[Task directions]
For this listing, the lines between the one holding "666x374 pixels. How" and the one holding "Task: Open the calendar icon beside help", inclusive, must be set down exactly.

[Data]
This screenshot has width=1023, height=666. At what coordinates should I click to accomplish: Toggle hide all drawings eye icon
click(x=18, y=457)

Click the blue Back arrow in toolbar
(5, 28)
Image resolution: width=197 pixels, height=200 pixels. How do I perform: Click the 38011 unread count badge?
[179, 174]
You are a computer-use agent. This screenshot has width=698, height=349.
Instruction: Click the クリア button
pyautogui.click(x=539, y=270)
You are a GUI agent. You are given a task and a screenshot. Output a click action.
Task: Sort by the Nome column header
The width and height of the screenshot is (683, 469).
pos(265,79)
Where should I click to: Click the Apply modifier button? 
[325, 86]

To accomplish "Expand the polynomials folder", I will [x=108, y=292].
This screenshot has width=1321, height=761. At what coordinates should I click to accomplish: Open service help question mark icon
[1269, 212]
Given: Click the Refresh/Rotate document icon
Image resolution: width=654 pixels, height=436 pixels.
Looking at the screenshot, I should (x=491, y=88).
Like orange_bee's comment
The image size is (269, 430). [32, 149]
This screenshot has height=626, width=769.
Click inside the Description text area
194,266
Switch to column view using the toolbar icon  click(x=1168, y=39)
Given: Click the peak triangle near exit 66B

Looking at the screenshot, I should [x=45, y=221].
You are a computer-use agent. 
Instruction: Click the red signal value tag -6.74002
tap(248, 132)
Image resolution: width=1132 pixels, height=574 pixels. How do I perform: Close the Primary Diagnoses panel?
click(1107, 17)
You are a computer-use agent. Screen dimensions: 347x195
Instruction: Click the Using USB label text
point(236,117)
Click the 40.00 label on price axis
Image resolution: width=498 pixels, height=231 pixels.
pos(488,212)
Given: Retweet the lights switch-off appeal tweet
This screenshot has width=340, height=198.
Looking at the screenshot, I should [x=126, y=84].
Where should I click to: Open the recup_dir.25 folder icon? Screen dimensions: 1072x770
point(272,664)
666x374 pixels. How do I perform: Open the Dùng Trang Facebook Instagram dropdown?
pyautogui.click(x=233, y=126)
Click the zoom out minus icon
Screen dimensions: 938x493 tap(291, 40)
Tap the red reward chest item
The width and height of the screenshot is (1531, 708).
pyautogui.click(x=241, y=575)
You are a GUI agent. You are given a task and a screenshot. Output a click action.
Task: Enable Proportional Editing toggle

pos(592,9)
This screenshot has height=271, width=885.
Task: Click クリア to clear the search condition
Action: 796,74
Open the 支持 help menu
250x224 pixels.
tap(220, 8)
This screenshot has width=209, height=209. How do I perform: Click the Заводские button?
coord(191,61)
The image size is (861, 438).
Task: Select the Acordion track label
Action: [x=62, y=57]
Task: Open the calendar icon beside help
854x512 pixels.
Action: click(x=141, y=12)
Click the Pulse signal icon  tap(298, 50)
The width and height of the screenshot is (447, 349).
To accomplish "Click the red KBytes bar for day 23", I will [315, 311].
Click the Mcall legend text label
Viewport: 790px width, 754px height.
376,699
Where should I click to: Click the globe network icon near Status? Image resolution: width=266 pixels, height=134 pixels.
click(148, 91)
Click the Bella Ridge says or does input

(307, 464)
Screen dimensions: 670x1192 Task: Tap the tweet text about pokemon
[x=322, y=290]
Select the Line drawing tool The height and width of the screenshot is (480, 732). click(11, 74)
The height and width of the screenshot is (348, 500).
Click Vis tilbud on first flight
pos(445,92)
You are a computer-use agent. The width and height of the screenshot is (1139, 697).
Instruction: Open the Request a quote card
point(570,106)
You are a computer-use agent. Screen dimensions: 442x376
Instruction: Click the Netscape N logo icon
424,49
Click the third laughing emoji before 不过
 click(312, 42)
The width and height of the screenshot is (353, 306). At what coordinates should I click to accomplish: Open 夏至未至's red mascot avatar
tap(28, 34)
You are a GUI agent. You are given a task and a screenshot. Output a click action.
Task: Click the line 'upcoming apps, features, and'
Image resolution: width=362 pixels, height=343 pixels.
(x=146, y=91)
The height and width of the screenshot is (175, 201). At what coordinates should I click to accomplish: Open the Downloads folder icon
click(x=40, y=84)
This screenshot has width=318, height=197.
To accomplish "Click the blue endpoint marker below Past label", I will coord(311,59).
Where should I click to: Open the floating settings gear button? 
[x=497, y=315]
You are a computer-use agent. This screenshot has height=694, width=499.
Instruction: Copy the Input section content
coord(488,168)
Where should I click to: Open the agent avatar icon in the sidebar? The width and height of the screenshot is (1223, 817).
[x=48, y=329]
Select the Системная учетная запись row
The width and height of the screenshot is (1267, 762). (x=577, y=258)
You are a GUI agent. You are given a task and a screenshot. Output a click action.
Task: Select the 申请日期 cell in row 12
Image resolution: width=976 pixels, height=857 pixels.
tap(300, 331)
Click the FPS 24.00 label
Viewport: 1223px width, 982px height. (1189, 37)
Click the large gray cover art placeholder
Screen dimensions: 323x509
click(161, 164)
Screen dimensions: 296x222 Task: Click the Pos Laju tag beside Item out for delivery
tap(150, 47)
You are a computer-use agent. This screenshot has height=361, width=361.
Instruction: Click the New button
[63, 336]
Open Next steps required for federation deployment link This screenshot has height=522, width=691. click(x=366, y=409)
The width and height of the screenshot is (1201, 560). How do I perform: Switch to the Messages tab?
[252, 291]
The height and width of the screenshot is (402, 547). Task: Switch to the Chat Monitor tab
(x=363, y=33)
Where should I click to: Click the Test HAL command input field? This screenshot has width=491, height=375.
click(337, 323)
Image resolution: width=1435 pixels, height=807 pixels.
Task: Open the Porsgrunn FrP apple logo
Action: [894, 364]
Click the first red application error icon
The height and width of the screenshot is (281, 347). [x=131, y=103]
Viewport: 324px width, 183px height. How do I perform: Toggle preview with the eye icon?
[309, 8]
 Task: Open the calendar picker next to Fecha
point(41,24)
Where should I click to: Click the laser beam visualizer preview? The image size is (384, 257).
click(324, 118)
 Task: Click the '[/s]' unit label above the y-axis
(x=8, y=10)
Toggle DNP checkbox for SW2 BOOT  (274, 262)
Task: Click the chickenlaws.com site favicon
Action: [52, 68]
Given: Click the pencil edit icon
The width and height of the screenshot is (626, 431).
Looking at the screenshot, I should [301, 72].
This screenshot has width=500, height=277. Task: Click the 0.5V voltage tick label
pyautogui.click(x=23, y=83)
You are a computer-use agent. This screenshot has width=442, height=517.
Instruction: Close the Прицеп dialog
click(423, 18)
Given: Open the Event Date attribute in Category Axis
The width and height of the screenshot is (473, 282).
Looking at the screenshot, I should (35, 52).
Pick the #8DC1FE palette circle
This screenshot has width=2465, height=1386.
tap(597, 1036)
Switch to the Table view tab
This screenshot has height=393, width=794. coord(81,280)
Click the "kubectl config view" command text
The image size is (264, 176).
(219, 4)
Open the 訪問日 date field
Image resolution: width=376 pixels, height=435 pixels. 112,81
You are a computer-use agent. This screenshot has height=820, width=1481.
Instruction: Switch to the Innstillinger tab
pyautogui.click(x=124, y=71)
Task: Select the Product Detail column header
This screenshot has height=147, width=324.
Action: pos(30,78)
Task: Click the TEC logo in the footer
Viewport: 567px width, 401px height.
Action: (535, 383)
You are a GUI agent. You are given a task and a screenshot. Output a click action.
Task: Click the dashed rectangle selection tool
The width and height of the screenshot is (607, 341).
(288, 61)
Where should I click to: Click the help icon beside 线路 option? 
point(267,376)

[Reply to the exercise]
666x374 pixels. How do I perform: Open the Dùng Trang Facebook Instagram dropdown?
pyautogui.click(x=233, y=126)
Click the zoom out minus icon
Screen dimensions: 938x493 tap(291, 40)
Tap the red reward chest item
The width and height of the screenshot is (1531, 708).
pyautogui.click(x=241, y=575)
You are a GUI agent. You are given a task and a screenshot. Output a click action.
Task: Enable Proportional Editing toggle

pos(592,9)
This screenshot has height=271, width=885.
Task: Click クリア to clear the search condition
Action: 796,74
Open the 支持 help menu
250x224 pixels.
tap(220, 8)
This screenshot has width=209, height=209. How do I perform: Click the Заводские button?
coord(191,61)
The image size is (861, 438).
Task: Select the Acordion track label
Action: [x=62, y=57]
Task: Open the calendar icon beside help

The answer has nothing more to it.